Predicted structure of ferritin and m-acon IRE regions. (A) The rat L-ferritin IRE plus flanking sequences (IRE region). Note that ferritin IRE is the central part of a large stem loop structure stabilized by sequences flanking the IRE. This structure has been confirmed in solution [143,150]. The 5′ and 3′ ends of the ferritin 28 nt IRE are indicated by arrows 1 and 2. The internal loop/bulge is indicated (bracket 3) as is the terminal loop (bracket 4). Potential basepairing between loop nucleotides 1 and 5 is shown. (B) m-acon 5′ UTR structure using the best example of an IRE-like fold obtained from computer predictions. In contrast to the ferritin and Fpn IRE regions, the m-acon IRE is not predicted to form as frequently. The highly conserved RNA sequence flanking [134] the m-acon IRE lacks extensive basepairing since, in contrast to ferritin and Fpn, the m-acon (and eALAS) IRE is <10 nt from the 5′ end. The 5′ CAP is shown for m-acon (★); ferritin cap is 28 nt from 5′ end of IRE. Structures were predicted by M-fold version 3.2.

Fig. 4

Pathways for regulation of IRP1: IRP1 can be regulated through mechanisms dependent or independent of the [4Fe–4S] cluster.

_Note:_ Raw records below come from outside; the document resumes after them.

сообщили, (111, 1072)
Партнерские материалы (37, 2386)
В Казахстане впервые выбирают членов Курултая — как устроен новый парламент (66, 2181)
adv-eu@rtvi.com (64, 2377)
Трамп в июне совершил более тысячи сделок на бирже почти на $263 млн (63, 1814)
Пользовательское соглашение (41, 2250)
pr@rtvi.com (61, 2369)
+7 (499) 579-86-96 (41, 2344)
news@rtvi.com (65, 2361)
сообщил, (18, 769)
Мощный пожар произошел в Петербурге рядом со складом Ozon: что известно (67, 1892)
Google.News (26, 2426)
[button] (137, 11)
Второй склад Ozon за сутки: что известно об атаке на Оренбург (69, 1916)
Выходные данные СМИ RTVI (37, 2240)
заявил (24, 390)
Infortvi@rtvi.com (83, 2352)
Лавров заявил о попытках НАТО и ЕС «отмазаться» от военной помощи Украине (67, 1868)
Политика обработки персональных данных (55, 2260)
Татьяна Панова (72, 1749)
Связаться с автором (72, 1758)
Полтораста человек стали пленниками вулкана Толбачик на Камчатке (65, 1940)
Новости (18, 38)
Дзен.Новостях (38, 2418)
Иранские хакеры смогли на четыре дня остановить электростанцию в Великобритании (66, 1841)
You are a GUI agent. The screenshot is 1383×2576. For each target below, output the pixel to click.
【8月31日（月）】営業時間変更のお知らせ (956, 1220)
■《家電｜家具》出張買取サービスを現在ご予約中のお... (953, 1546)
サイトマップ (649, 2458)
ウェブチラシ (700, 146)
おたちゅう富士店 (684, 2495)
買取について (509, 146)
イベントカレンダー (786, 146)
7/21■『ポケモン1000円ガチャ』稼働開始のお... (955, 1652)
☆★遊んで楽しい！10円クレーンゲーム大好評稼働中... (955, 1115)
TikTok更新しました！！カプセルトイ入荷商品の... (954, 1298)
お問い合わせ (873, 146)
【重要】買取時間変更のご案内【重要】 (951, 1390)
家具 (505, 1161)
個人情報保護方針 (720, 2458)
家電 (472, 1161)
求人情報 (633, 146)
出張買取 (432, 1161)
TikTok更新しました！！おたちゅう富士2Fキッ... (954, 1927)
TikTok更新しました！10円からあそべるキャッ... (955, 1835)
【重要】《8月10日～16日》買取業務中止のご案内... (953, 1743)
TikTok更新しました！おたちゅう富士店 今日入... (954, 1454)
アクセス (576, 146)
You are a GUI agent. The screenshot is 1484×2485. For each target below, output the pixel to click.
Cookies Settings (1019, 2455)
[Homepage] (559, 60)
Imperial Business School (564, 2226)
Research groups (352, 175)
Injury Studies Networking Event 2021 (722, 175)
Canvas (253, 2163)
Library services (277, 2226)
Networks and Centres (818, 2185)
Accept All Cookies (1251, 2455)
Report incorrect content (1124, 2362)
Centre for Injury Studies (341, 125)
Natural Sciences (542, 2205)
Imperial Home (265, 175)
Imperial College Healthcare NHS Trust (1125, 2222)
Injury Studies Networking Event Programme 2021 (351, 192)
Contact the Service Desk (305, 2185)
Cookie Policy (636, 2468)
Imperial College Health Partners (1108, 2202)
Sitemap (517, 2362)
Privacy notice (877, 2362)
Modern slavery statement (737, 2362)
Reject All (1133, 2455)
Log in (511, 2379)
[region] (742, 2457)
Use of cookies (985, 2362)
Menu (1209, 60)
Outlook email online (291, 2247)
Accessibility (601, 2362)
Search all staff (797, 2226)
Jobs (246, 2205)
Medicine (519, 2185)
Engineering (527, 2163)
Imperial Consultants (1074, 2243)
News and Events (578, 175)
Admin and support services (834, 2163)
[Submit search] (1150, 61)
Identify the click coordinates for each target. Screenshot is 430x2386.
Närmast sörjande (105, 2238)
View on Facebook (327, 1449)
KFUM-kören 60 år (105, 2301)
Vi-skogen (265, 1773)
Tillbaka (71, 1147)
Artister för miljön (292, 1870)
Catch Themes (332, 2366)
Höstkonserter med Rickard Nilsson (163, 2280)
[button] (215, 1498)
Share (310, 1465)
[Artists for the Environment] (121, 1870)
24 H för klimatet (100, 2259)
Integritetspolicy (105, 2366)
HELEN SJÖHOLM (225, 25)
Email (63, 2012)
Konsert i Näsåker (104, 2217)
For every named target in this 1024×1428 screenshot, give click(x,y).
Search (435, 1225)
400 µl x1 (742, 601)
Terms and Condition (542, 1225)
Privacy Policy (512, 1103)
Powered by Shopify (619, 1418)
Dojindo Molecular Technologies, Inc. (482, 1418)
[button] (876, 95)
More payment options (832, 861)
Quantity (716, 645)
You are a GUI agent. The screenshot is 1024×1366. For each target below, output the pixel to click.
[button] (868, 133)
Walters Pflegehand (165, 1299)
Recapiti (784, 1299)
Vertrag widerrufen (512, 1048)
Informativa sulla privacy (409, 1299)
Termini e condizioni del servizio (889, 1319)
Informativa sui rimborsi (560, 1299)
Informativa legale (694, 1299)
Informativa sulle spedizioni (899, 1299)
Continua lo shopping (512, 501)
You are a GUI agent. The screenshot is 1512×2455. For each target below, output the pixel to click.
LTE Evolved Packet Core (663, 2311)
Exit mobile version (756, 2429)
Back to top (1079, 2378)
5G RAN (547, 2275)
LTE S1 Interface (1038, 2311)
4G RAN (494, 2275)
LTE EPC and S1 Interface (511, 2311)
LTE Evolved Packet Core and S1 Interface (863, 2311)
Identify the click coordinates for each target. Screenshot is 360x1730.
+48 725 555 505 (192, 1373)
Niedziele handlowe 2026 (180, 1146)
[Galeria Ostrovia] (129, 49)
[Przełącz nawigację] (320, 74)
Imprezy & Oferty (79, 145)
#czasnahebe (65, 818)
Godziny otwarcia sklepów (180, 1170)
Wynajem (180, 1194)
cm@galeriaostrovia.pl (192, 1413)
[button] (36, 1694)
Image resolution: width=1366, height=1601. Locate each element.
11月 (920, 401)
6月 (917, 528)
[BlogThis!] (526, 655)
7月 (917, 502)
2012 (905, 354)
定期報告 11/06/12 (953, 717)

In the cluster dependent pathway IRP1 has dual roles either as a high affinity IRE RNA binding protein when devoid of the [4Fe–4S] cluster or it is the cytosolic isoform of aconitase (c-acon) when the [4Fe–4S] cluster is assembled. The c-acon form does not bind RNAwith high affinity. The [4Fe–4S] cluster is accessible to low molecular cluster perturbants including reactive oxygen species (ROS) such as O2⁻ and H₂O₂ or reactive nitrogen species such as NO or ONOO⁻. Hypoxia stabilizes the c-acon form by reducing the level of oxygen or ROS. IRP1 can be phosphorylated at S138 and S711; both sites are not accessible in the c-acon form but are readily phosphorylated in the RNA binding form. Studies with phosphomimetic mutants of IRP1 indicate that the Fe–S cluster can be assembled and the protein exhibits robust aconitase activity. However, the Fe–S cluster is much more sensitive to disruption by cluster perturbants including oxygen and hydrogen peroxide. Iron stimulates the degradation of S138 phosphomimetic mutants of IRP1 as well as S138 phosphorylated IRP1. The non-phosphorylated IRP1 apoprotein is also subject to iron induced protein degradation when the Fe–S cluster biogenesis pathway is impaired.

Fig. 5

Proposed models for iron-dependent and iron-independent IRP2 regulation. Iron-dependent pathway: iron and/or heme transiently bind IRP2 modifying a specific amino acid(s), which is then recognized by a specific E3-ubiquitin ligase (HOIL-1) leading to IRP2 ubiquitination (UB) and proteasomal degradation. Alternatively, iron/oxygen activates a 2-OG-dioxygenase that hydroxylates IRP2, which provides a target site for a specific E3-ubiquitin ligase. NO⁺ stimulates IRP2 degradation while NO⁻stabilizes IRP2. Hypoxia, iron chelators and the 2-OG-dioxygenase inhibitor DMOG also stabilize IRP2. Proteasome inhibitors block IRP2 degradation. IRP2 iron-independent pathway: phosphorylation regulates IRP2 RNA binding activity independent of iron. IRP2 can switch between a high-affinity phosphorylated form and a low-affinity dephosphorylated form, which are regulated by specific protein kinases and phosphatases. Both forms are substrates for iron-mediated degradation. IRP2 phosphorylation may allow IRP2 to alter iron-homeostasis independent of cellular iron concentration. IRP2 is displayed based on m-acon structure with three domains (I–III) connected by a linker to domain IV.